I'll be in Cape May Aug. 7-11, any suggestions?


----------



## RuddeDogg (Mar 20, 2004)

*Yep*

Poverty beach has been pretty good as well as Alexander ave in the point. Decent sized snapper blues have been caught at the Middle thorofare bridge-the toll bridge between Cape May and Wildwood Crest. Clams are the bait of choice at Poverty Beach, Bloods for Alexander ave and Bunker for the bridge. The other usual spots like Grassy Sound, 2nd and 7th streets in North Wildwood as well as Cape May point have been producing fish also . Even the head boats aren't doin bad.


----------



## 1fishinmusician (Jun 8, 2005)

Thanks for the info Ruddedogg, if you got any off time Jr and I are always up for company fishin. I had to come during the week since I got music jobs on all weekends. Oh yeah, I'll try to remember to bring some Jack Green


----------



## RuddeDogg (Mar 20, 2004)

*August 7-11*

I am on days the 7th and 8th and the 11th.

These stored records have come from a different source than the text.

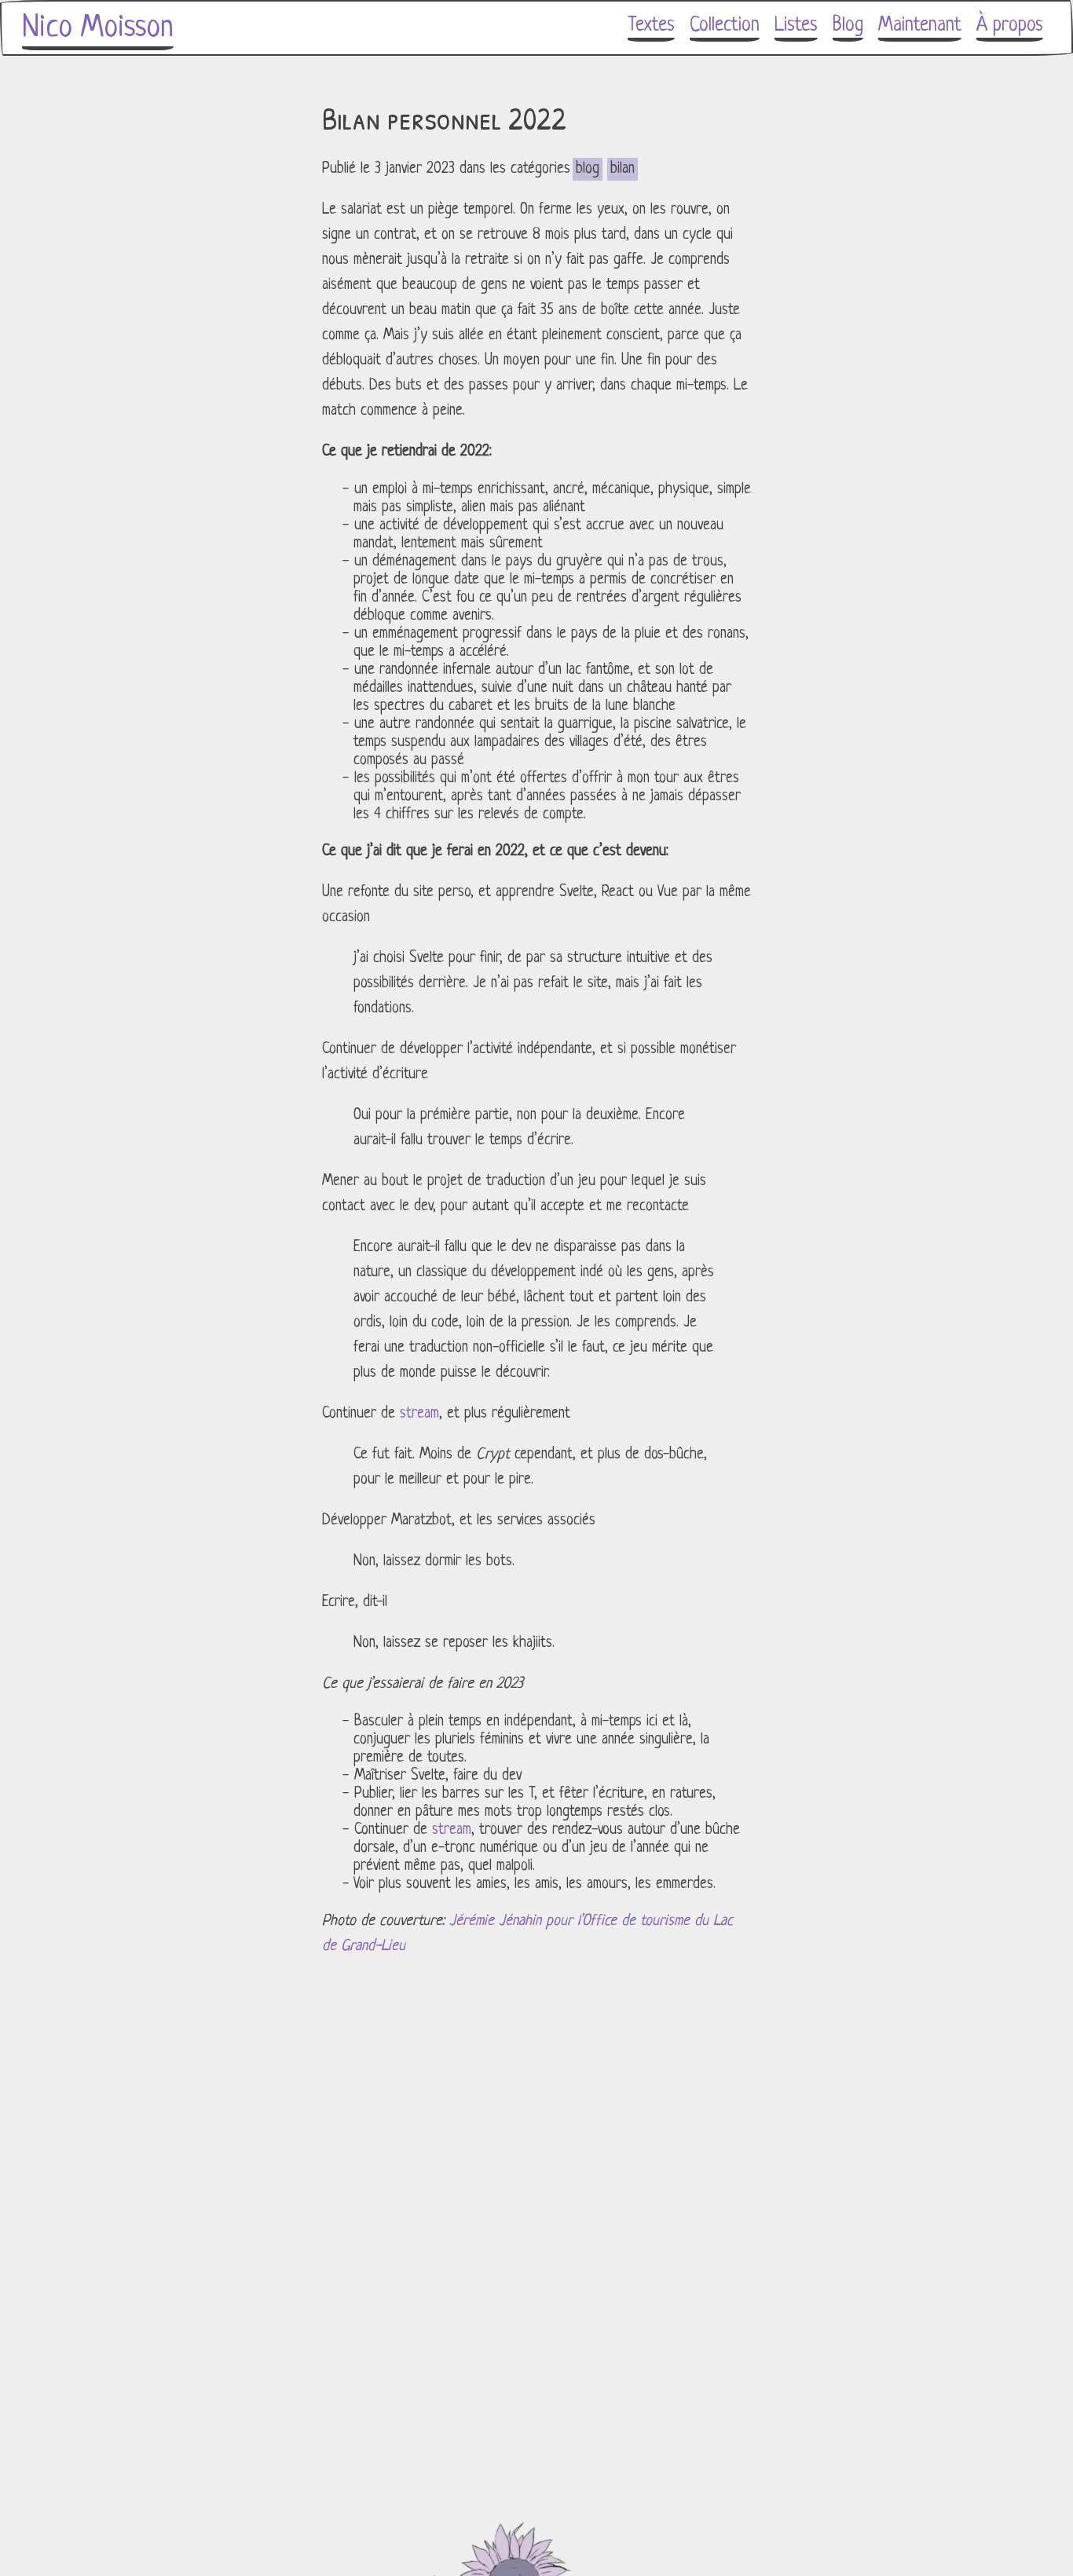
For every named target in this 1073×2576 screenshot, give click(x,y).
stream (419, 1414)
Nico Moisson (98, 28)
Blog (848, 25)
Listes (796, 25)
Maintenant (919, 25)
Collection (725, 25)
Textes (651, 25)
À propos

I get dome at 6:30 pm. I am off the 9th and 10th. Mrs. Dogg has a doctors appointment at 10:30am on the 9th in somers point. Give me a shout and we can hook up. 609-886-1356.


----------



## 1fishinmusician (Jun 8, 2005)

Sounds good and thanks, I'll give ya a shout when we get there. Now we're jus hopin for good weather


----------